Untuk membangun interferometer di Caltech Kip membutuhkan bantuan dari beberapa rekan sesama ilmuwan, utamanya dari ilmuwan eksperimen. Kip mengajak Rai untuk bergabung ke Caltech untuk membangun prototipe dengan lengan sepanjang 40 meter.  Namun dikarenakan rekor akademisnya di MIT yang kurang baik, Caltech tidak menempatkan Rai dalam urutan pertama kandidat anggota fakultas Caltech. Rai kemudian menyarankan seorang kepada Kip untuk diajak membangun prototipe 40 meter, orang itu adalah Ron Drever, seorang fisikawan eksperimen dari Universitas Glasgow di Skotlandia. Ron memiliki catatan akademik yang bagus dan ia membangun interferometernya sendiri di Galsgow. Ron Akhirnya bergabung dengan Caltech dan membangun prototipe interfereometer 40 meter di Caltech. Di Caltech Ron berkontribusi besar dalam pengembangan prototipe 40 meter di Caltech, khususnya peningkatan sensitivitas interferometer melalui rongga Fabry-Perot, yang diilhami oleh ide Rai untuk memantulkan laser berkali-kali untuk meningkatkan sensitivitas interferometer.

Rai kembali ke MIT untuk melanjutkan pengembangan proyek 1,5 meternya dengan pendanaan yang terbatas.
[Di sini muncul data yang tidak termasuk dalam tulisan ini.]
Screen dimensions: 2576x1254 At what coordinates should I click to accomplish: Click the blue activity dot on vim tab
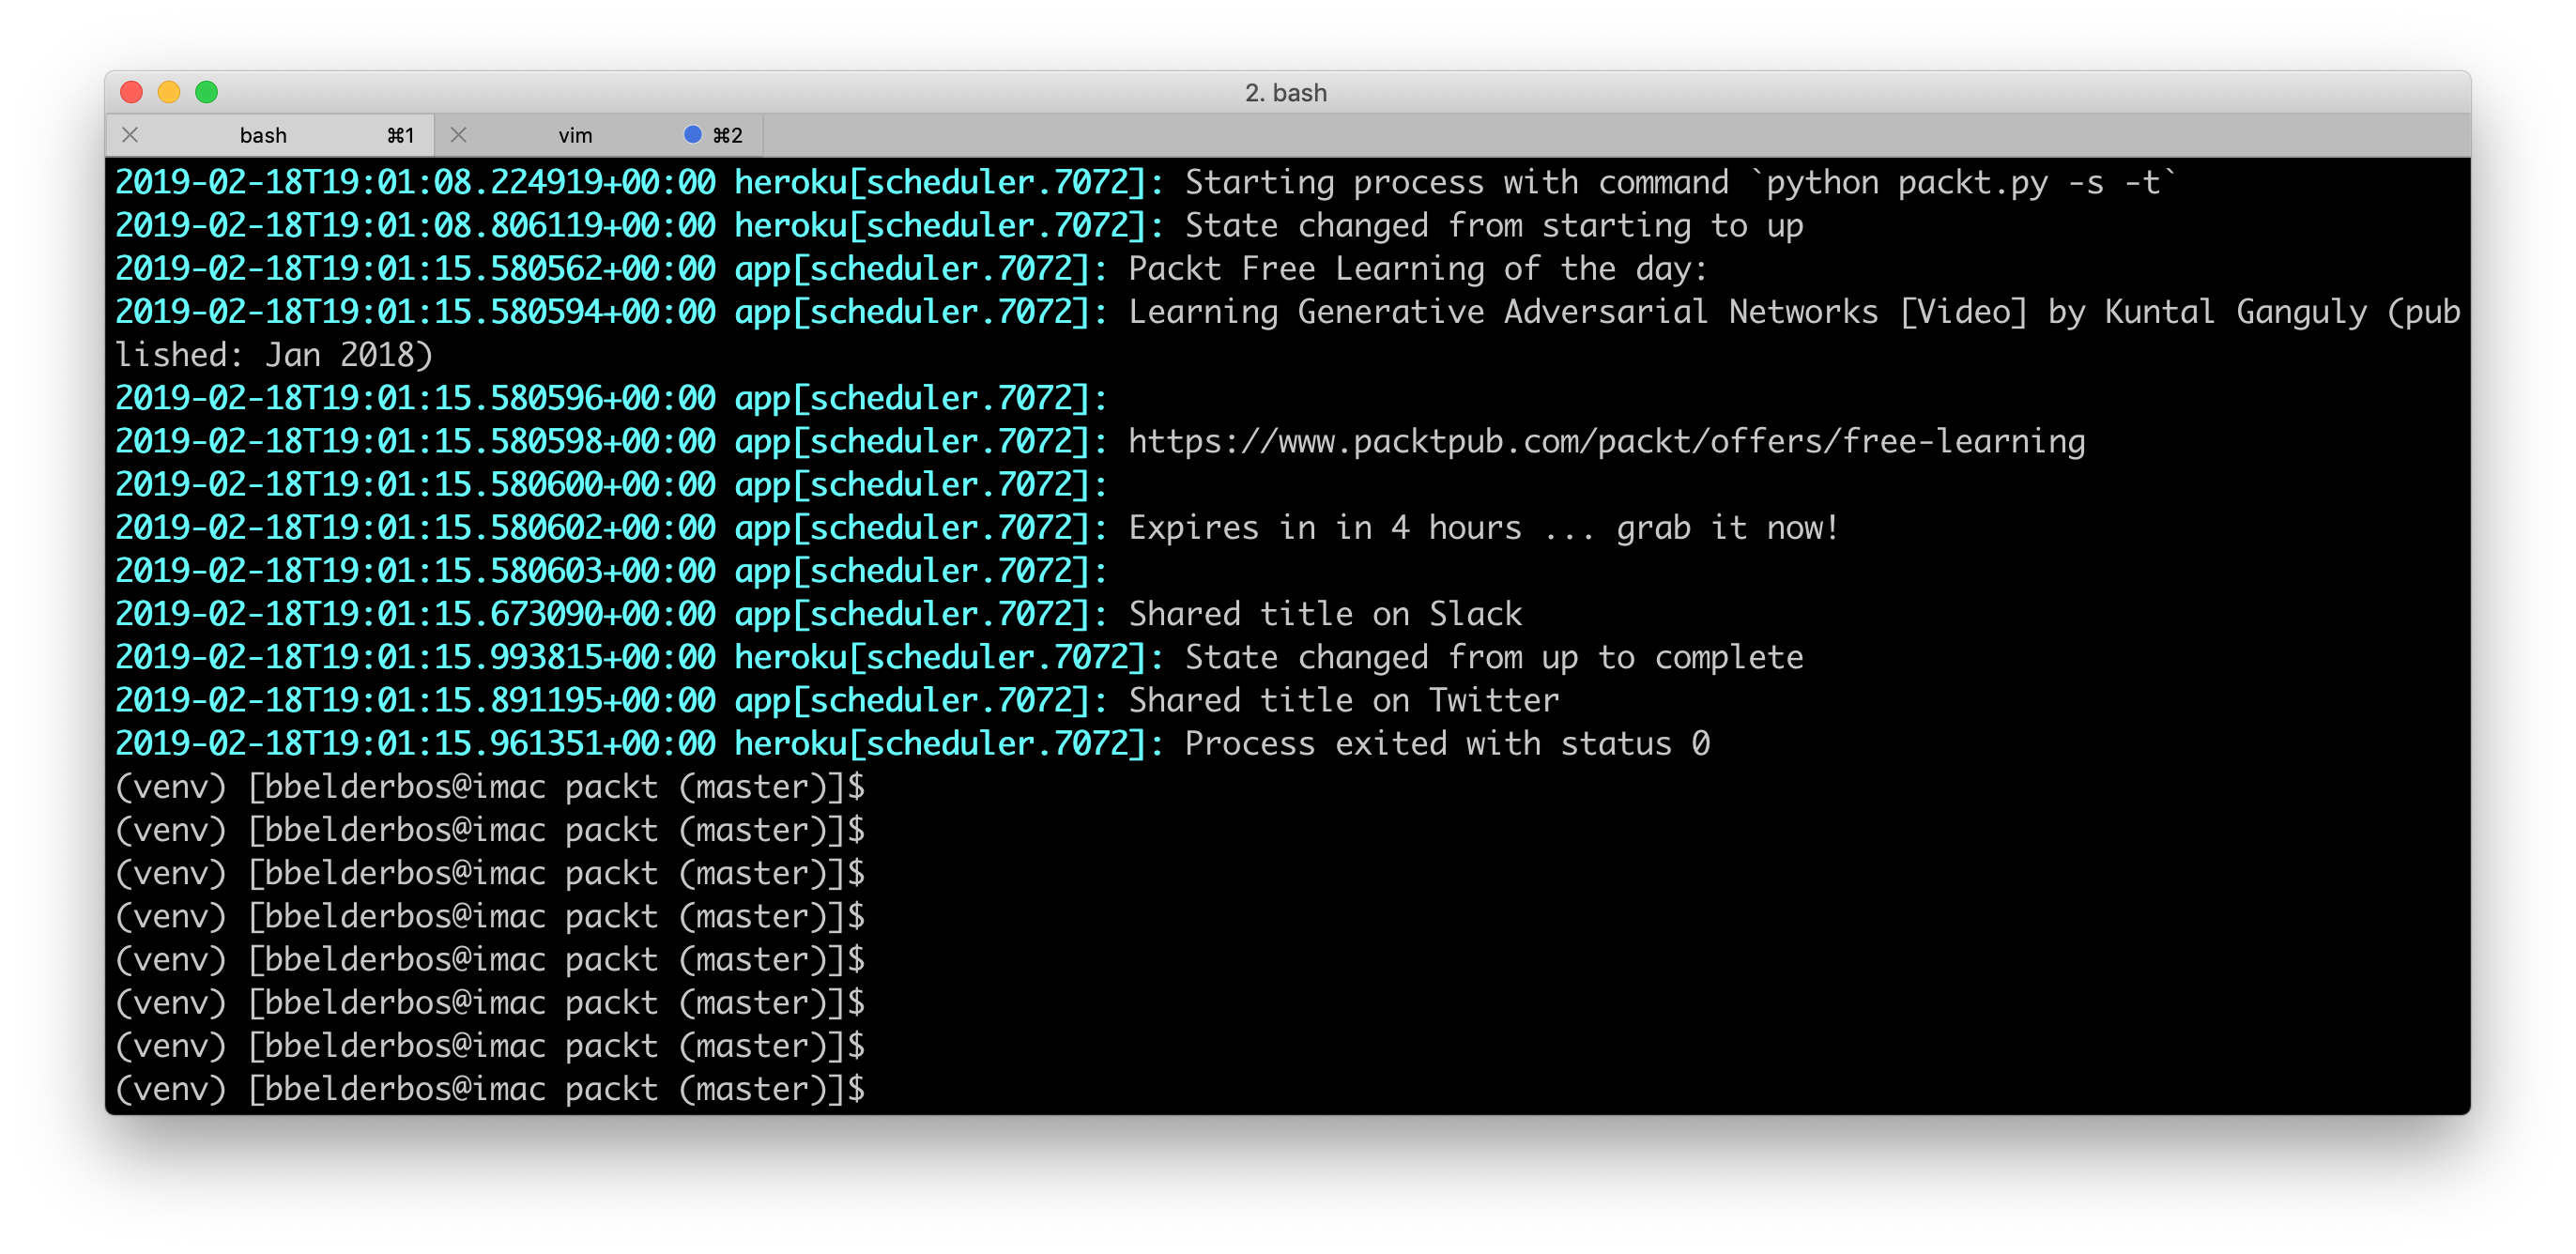[692, 134]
Rai yang masih bersikeras bahwa interferometer dengan lengan yang sangat panjang sangat esensial dalam keberhasilan pengamatan gelombang gravitasional kembali melobi NSF untuk mendanai interferometer dengan skala besar. Ia menemui Rich Isaacson, direktur riset fisika gravitasional di NSF, untuk mencari cara agar NSF mau mendanai proyek ini. Rich, yang merupakan salah satu fisikawan teori yang berhasil membuktikan melalui kalkulasi bahwa energi dari benda bermasa dapat dilepaskan ke gelombang gravitasional, tertarik dengan proyek yang diajukan dan dapat mengusahakan agar NSF dapat mendanai proyek ini, asalkan Rai dapat membukttikan fisibilitas proyek tersebut.

Ligo-livingston-aerial-05_600x400
LIGO di Livingston. Kredit: Wikimedia commons

Rai bersama tim MIT kemudian mengadakan studi industrial tentang kelayakan dan fisibilitas proyek interferometri skala besarnya. Rai menyadari bahwa ia tidak bisa melaksanakannya sendirian, ia pun mengajak tim Caltech (Kip dan Ron) untuk bergabung  dalam proposal yang akan diajukan. Meskipun awalnya Ron enggan bergabung karena ingin melakukan risetnya sendiri, Kip berhasil membujuk Ron untuk bergabung, meskipun dibumbui dengan perdebatan antara Rai dan Ron. Akhirnya tahun 1983 proposal diajukan ke NSF dengan nama LIGO, dan kali ini proposal yang diajukan sukses memperoleh pendanaan dari NSF.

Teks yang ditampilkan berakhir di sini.